Evaluating the Reliability of Dipstick Drug Screens on Vitreous and Postmortem Blood as a Triage Modality in Forensic Pathology

Acad Forensic Pathol. 2023 Dec;13(3-4):92-100. doi: 10.1177/19253621231190415. Epub 2023 Aug 8.

Abstract

Dipstick drug screens are cheap, easy to use, and quick presumptive tests to detect common drugs of abuse. Dipsticks are designed for drug detection in urine. There is no literature regarding their potential use on fluids different from urine. The study aimed to determine the performance of dipstick screening tests on postmortem vitreous and blood specimens compared to urine dipsticks and final confirmatory toxicology analyses on blood. The study population included cases in which a complete toxicology analysis was performed. Each subject was screened for three substances: cocaine, fentanyl, and opiates. Dipstick results were checked by visual inspection. Results were compared with urine screening tests and quantitative, confirmatory toxicological analyses by gas chromatography/mass spectrometry on postmortem blood samples as the gold standards for screening and confirmatory analysis, respectively. There was a high number of false-negative results for opiates. Cocaine dipsticks in blood showed the highest reliability.
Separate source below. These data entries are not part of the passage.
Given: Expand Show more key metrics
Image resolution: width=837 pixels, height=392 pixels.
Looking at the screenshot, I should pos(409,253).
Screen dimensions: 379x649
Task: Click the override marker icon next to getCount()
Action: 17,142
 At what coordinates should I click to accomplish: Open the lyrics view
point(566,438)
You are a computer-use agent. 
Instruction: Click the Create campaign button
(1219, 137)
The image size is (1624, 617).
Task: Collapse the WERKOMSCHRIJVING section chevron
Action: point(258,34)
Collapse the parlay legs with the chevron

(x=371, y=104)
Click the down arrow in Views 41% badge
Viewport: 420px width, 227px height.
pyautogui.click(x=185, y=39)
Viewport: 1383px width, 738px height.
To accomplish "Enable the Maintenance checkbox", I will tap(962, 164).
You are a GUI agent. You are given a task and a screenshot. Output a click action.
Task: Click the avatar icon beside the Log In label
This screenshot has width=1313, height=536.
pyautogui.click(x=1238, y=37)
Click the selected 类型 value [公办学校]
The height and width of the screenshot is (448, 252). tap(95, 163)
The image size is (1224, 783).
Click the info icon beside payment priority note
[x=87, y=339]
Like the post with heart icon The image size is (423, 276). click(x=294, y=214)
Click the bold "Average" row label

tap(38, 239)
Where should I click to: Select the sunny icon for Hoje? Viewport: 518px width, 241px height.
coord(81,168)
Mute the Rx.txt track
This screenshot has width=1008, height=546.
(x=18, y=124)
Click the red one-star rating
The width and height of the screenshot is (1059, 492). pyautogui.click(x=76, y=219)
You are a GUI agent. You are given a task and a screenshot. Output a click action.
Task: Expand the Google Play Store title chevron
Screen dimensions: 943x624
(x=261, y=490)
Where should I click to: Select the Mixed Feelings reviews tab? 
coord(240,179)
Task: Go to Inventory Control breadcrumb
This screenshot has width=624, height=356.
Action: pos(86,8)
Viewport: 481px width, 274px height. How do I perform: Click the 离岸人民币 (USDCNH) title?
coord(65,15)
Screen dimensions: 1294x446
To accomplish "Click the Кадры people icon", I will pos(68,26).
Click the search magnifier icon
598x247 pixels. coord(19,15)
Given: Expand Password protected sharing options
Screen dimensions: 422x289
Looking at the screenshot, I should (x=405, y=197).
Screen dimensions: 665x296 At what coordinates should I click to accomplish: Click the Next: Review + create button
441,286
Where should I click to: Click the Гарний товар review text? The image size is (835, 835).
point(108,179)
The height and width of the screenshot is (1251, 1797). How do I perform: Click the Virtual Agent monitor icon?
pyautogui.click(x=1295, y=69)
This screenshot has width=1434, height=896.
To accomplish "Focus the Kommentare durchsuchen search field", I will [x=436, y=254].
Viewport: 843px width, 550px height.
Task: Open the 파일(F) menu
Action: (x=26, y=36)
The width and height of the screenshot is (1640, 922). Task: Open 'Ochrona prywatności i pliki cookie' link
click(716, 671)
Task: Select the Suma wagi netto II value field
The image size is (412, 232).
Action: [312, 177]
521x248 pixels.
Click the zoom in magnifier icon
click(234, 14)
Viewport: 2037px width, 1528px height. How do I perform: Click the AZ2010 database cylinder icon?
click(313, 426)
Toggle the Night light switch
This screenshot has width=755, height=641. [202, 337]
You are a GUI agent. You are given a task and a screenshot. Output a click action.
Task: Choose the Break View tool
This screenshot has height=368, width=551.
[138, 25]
Fentanyl dipsticks in vitreous showed a high number of false-negative results. Both vitreous and blood dipstick screening tests for all substances performed well on negative cases. When both blood and vitreous screening tests are negative, the chance that the confirmatory toxicology analysis will be positive is very low.

Keywords: Cocaine; Dipstick screening test; Fentanyl; Forensic pathology; Gas chromatography/mass spectrometry; Opiates; Toxicology.